• WHAT TO WORK ON: Set down exactly the stretch of lines below that opens at the line containing "Where should I click to: Open the contacts" and continues through the last line of the entries, and nothing else.

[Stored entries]
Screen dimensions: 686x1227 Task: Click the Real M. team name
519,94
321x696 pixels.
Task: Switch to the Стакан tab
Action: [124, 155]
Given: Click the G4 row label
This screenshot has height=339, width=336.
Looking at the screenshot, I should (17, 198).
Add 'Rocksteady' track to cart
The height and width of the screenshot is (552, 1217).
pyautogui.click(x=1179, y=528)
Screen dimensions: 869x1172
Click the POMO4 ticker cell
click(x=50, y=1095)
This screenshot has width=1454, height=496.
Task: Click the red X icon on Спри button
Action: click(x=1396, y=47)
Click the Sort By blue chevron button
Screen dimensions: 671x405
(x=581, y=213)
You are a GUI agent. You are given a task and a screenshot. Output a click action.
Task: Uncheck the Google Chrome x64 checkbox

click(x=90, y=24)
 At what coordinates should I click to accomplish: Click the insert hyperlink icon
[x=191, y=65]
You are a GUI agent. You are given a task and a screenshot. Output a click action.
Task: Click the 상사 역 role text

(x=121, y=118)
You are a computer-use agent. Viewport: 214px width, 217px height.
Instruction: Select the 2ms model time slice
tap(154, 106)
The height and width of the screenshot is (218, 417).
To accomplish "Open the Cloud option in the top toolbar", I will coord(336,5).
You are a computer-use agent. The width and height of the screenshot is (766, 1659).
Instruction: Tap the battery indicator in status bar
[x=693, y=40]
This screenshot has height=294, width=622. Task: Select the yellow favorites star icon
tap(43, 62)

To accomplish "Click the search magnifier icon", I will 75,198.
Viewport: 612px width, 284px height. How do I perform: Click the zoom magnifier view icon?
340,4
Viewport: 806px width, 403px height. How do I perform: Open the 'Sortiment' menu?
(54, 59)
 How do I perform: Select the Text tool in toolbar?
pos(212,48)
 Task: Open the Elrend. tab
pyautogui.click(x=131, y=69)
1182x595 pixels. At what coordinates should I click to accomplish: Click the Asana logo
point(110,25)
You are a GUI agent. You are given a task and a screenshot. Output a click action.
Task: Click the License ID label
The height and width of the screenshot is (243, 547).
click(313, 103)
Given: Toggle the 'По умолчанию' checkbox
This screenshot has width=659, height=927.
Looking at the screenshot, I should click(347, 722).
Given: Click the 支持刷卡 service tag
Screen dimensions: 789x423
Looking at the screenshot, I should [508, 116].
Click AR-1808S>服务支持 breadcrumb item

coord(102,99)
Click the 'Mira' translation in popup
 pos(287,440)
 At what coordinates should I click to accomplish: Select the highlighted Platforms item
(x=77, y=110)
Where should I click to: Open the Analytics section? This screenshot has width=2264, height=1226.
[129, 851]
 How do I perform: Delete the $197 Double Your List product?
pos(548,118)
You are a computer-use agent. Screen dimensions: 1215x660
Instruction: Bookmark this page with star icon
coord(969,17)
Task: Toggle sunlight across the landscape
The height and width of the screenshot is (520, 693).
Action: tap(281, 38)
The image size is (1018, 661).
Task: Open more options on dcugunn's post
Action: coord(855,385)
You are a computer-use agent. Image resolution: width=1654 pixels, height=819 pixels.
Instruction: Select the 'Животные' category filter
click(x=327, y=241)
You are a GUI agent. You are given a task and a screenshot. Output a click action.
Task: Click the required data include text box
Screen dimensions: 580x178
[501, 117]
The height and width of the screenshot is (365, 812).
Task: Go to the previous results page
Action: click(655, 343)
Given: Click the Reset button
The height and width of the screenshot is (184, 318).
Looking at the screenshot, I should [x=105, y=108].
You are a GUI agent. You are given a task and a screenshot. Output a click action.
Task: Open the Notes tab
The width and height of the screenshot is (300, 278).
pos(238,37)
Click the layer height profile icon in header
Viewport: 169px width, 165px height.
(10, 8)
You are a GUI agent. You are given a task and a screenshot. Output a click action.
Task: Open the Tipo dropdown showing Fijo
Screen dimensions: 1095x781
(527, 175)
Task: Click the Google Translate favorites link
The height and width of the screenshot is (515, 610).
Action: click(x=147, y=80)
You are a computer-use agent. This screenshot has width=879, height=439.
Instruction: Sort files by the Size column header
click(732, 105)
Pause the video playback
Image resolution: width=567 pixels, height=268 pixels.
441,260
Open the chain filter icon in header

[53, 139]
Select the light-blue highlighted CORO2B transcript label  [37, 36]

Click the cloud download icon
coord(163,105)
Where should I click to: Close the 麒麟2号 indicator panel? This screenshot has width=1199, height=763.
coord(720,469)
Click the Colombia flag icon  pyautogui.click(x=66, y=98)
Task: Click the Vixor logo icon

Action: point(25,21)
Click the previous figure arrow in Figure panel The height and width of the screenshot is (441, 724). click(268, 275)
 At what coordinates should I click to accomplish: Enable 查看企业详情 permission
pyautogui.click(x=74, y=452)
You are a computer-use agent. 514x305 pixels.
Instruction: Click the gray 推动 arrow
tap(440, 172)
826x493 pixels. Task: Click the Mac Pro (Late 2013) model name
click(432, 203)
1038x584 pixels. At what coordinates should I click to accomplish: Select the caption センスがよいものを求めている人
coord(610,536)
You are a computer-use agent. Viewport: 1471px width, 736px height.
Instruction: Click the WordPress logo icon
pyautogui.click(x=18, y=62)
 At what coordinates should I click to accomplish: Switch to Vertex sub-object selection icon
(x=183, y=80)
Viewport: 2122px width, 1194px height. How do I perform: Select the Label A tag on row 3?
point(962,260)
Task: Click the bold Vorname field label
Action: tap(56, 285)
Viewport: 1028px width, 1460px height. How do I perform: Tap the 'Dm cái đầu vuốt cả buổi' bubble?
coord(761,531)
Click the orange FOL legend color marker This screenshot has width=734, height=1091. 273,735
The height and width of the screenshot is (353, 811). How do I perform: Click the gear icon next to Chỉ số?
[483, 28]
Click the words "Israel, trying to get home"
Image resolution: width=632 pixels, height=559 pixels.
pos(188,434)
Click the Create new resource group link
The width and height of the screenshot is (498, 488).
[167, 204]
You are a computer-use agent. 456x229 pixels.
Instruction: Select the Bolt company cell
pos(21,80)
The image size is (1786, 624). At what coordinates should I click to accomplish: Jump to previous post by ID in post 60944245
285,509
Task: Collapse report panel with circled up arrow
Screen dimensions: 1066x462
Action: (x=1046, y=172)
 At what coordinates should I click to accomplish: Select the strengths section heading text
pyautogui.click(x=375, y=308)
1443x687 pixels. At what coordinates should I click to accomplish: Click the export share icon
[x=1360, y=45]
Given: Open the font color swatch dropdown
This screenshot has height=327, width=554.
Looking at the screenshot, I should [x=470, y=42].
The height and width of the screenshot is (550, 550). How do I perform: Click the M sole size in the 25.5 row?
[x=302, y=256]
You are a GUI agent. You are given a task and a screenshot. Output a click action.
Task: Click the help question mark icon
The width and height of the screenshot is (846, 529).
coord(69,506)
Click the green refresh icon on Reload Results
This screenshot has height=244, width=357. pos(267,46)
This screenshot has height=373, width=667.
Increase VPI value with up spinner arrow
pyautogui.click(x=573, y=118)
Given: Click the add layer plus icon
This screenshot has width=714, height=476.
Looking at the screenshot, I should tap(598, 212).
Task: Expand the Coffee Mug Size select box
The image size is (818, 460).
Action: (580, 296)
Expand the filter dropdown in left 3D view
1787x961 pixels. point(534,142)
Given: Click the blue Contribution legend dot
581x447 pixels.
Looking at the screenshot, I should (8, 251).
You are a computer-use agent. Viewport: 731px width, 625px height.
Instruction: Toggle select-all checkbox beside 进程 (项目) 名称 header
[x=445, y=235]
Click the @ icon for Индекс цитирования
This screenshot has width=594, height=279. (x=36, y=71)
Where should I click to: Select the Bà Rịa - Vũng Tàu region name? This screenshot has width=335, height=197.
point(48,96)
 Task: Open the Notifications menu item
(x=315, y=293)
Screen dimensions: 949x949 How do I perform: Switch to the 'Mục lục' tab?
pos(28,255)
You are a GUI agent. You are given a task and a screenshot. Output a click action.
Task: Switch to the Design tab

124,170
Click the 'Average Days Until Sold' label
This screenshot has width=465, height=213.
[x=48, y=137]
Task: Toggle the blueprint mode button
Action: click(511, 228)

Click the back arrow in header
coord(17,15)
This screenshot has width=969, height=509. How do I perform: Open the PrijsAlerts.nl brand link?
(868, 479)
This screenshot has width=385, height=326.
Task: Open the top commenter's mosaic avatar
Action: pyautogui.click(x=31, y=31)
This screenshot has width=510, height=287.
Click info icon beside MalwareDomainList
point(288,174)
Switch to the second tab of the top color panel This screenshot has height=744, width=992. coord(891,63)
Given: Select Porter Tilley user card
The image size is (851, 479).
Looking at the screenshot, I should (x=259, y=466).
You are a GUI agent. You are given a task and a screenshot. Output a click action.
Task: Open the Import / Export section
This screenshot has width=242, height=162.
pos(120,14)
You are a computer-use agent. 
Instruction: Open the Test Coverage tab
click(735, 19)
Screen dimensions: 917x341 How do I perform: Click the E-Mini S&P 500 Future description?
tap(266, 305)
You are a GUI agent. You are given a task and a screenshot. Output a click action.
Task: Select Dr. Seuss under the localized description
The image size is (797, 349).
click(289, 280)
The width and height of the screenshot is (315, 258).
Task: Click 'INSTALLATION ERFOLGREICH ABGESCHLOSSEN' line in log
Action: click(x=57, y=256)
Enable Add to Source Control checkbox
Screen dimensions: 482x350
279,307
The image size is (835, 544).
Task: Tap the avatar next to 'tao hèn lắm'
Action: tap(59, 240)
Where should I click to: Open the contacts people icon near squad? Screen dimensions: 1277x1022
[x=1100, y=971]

• RESPONSE:
Where should I click to: Open the contacts people icon near squad? Screen dimensions: 1277x1022
[x=1100, y=971]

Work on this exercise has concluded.